Implications of Facebook Home for marketers
Perhaps you heard – Facebook announced Facebook Home on April 4. What is it? Does it matter? If so, why? For those who do not have the time or inclination to track down those answers, here is the gist:
What is it?
If you are a smartphone user, you are familiar with the Home screen. It is the first thing you see every time you turn on your phone. It is the starting point for everything you do on your phone. It may only technically be the face of your operating system but, for all intents and purposes, it is your operating system.
Most would not be able to tell you the difference. Lots of nuts-and-bolts stuff happens behind the scenes, but the Home screen is what you see and interact with. This makes it important.
What if you could replace that Home screen? How could that change your experience? In a word, dramatically. And, if you are using an Android phone, you can.
Replacement Home screens have been available for some time, but have been used mostly by the Android enthusiast set. Facebook Home may change all that.
It is a home screen replacement that Facebook says “lets you see the world through people, not apps.”
Facebook Home puts your friends and their updates front and center. You can post. You can Like. You can upload photos. You can chat. You can check your notifications.
Everything you can do on Facebook – yes, even view ads – can now be done from the home screen of your Android phone. It is no longer an experience that revolves around the manufacturer – it is an experience that is centered around you.
Yes, Facebook Home was announced alongside the HTC First, and is the default home screen on that device which was released April 12 for $99.99. That is small potatoes.
Facebook Home will also be released on the Android Market, where any Android user can download and install it.
Rather than building its own devices – the route taken by Google, Amazon and Microsoft – Facebook is going over-the-top in an effort to make all Android phones, regardless of carrier or manufacturer, de facto Facebook Phones.
By replacing the most important part of the experience with one that revolves around you and your friends, Facebook is embarking on a smartphone coup d’etat.
Why would we care?
We care because it has implications for social services similar to Facebook.
Let us say you are more of a foursquare person. Perhaps you would like to turn on your phone and be immediately immersed in that service, with recommendations for where to have dinner, your friends’ check-ins, or tips to make the most of the place where you are standing at your fingertips.
Look for more social services to launch Home replacements of their own in the near future.
We care because this has implications for how brands connect to people.
As more brands start connecting their products, advertising and customers with a service layer such as Nike Plus, Amazon Kindle/Prime, HBO Go and iTunes, opportunities such as Home replacements make more and more sense.
What might a Sharpie Home look like? What if your Cox Communications Home screen gave you wallpapers from your favorite shows, localized programming recommendations and DVR/remote control capabilities?
Can I order a KFC Famous Bowl before I even unlock my phone?
For the news junkies of the world, imagine customizable news and finance feeds powered by MSNBC Home.
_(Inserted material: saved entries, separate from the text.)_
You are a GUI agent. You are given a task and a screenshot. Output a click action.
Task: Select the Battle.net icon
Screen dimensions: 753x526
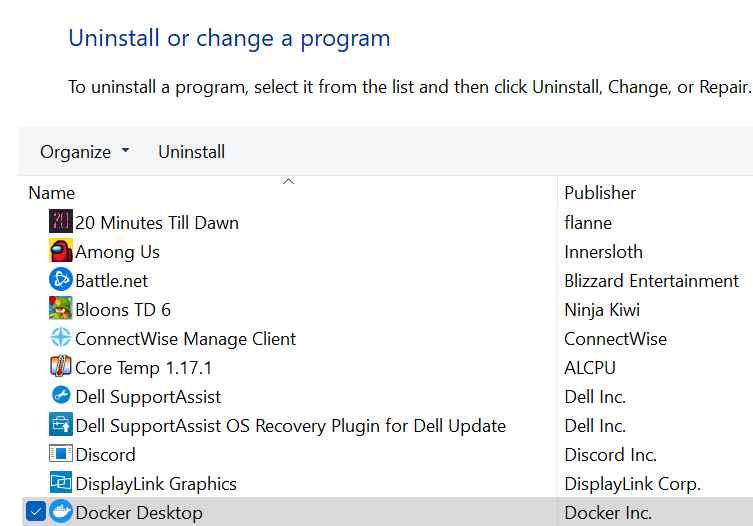(61, 280)
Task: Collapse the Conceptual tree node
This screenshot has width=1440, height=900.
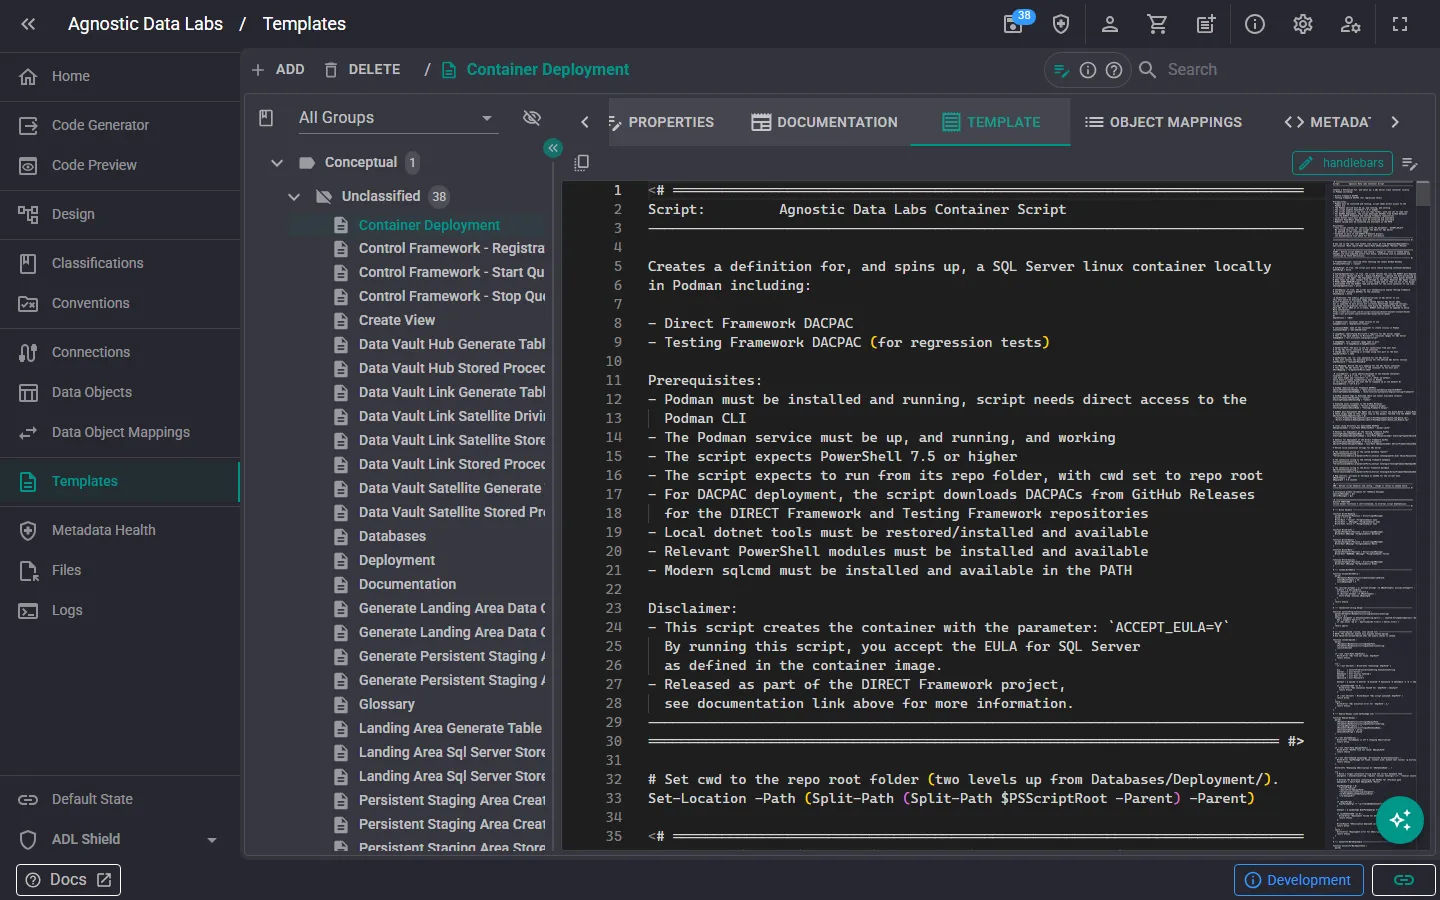Action: click(x=277, y=162)
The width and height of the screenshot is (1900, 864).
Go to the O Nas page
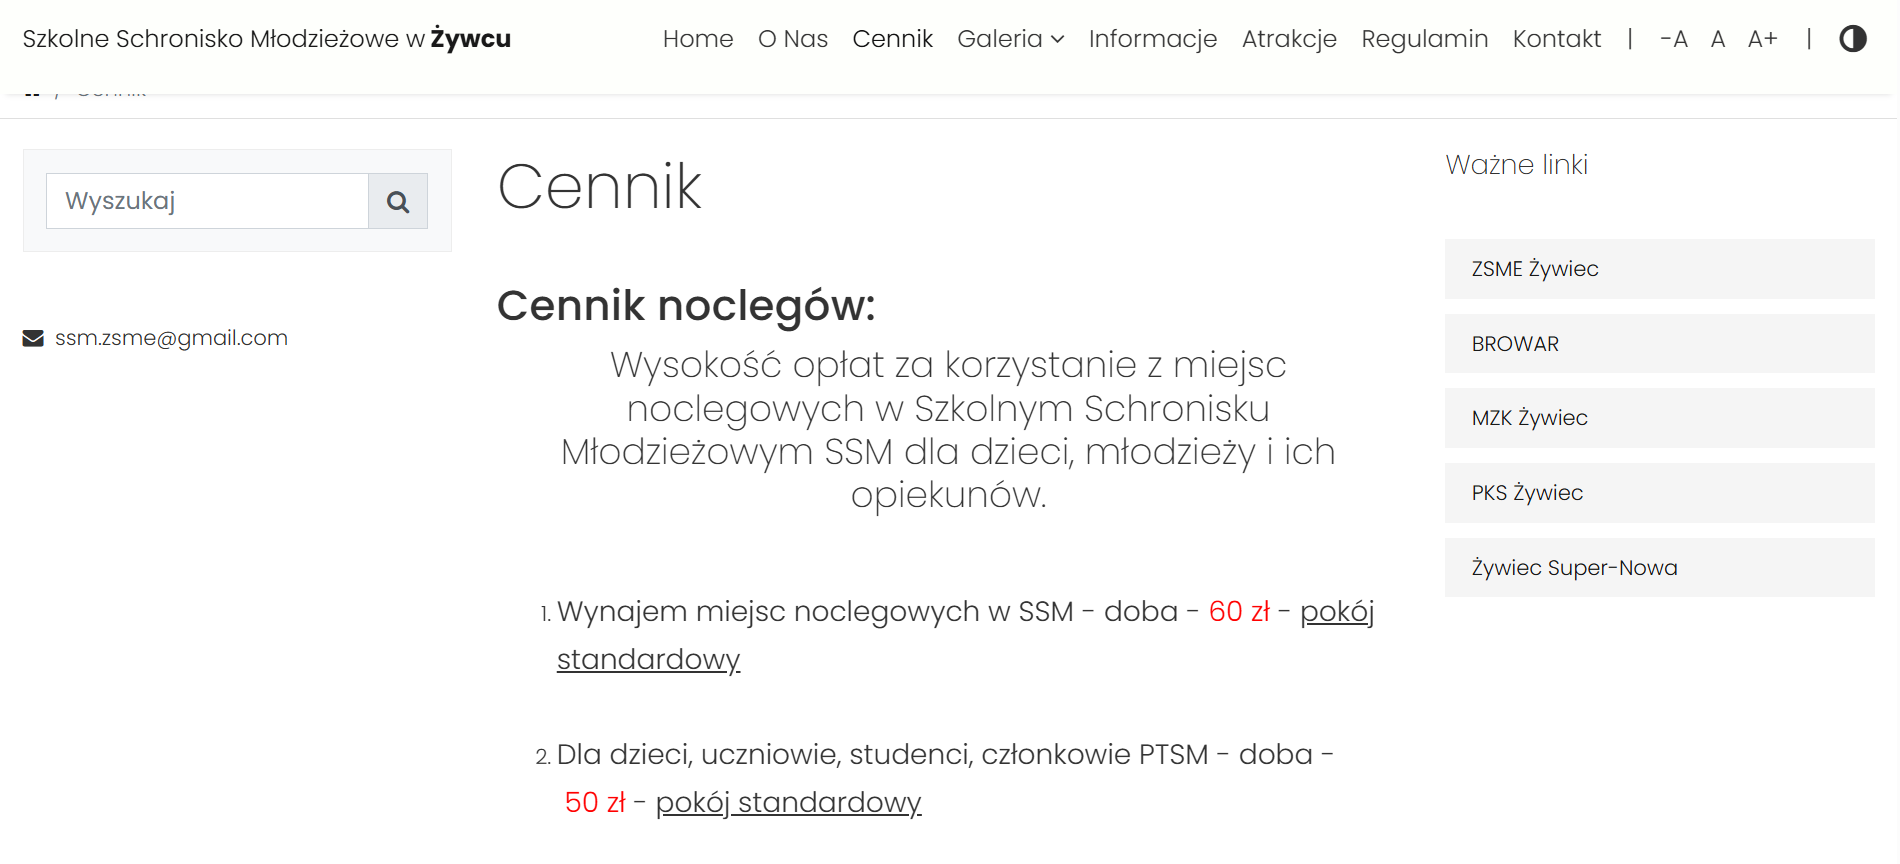click(793, 39)
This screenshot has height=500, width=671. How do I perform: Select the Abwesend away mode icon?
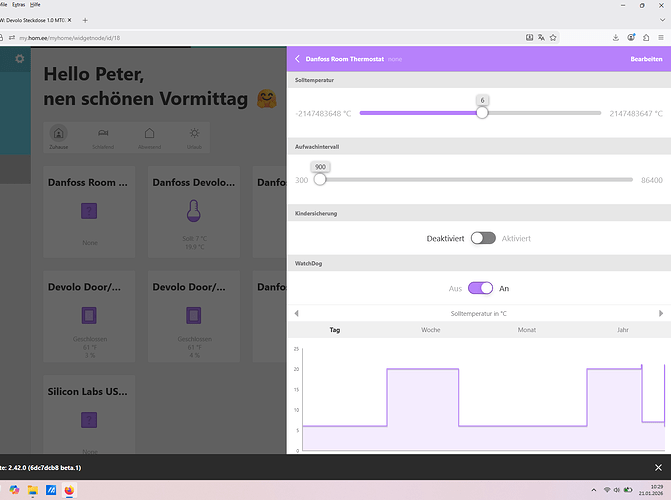pos(149,134)
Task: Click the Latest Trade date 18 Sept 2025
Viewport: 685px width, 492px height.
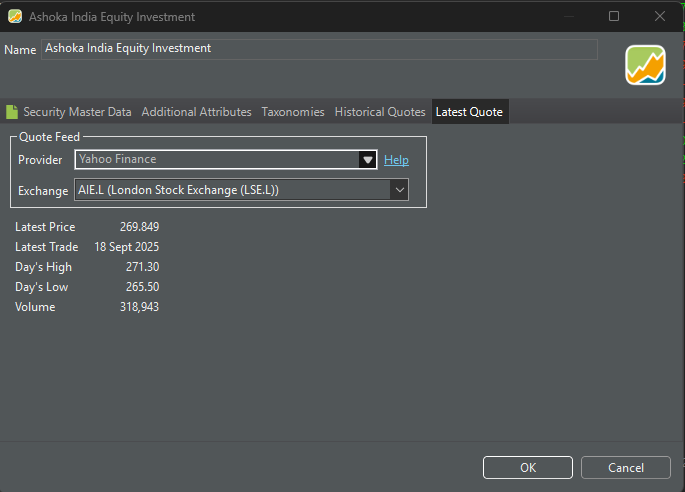Action: coord(127,247)
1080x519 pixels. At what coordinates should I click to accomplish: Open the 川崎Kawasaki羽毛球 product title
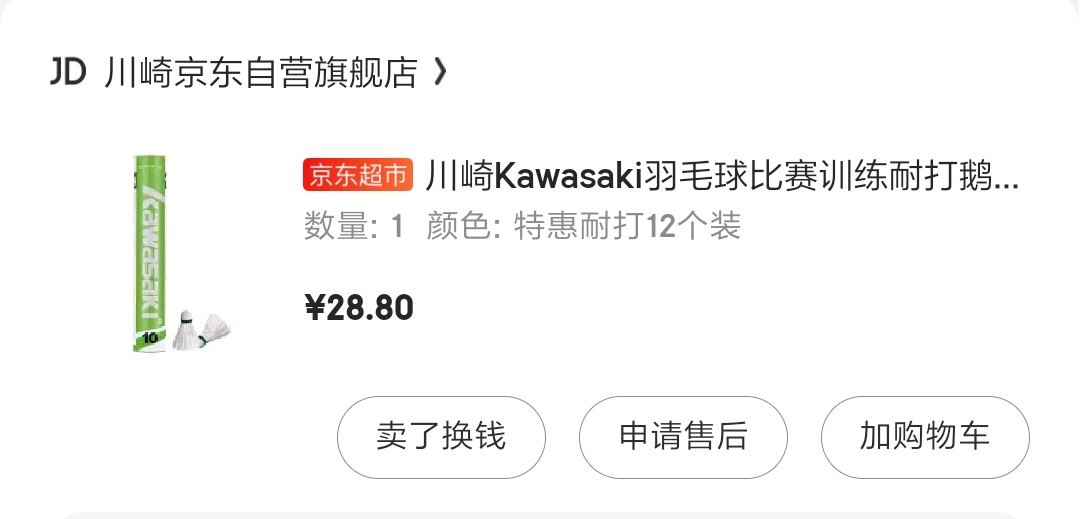tap(722, 176)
Can your brand find its own Home on Android?
And, finally, we care because interruptive innovations matter.
THE IPHONE was a game changer with its intuitive experience and app ecosystem.
Android was a game changer in bringing smartphones to a wider audience through its “open” rebuttal to Apple’s walled garden.
Facebook Home may be a third game changer for the mobile space.
If any phone can have its core experience replaced by its user, then users can choose the experience that matters most to them, and that could have huge ramifications.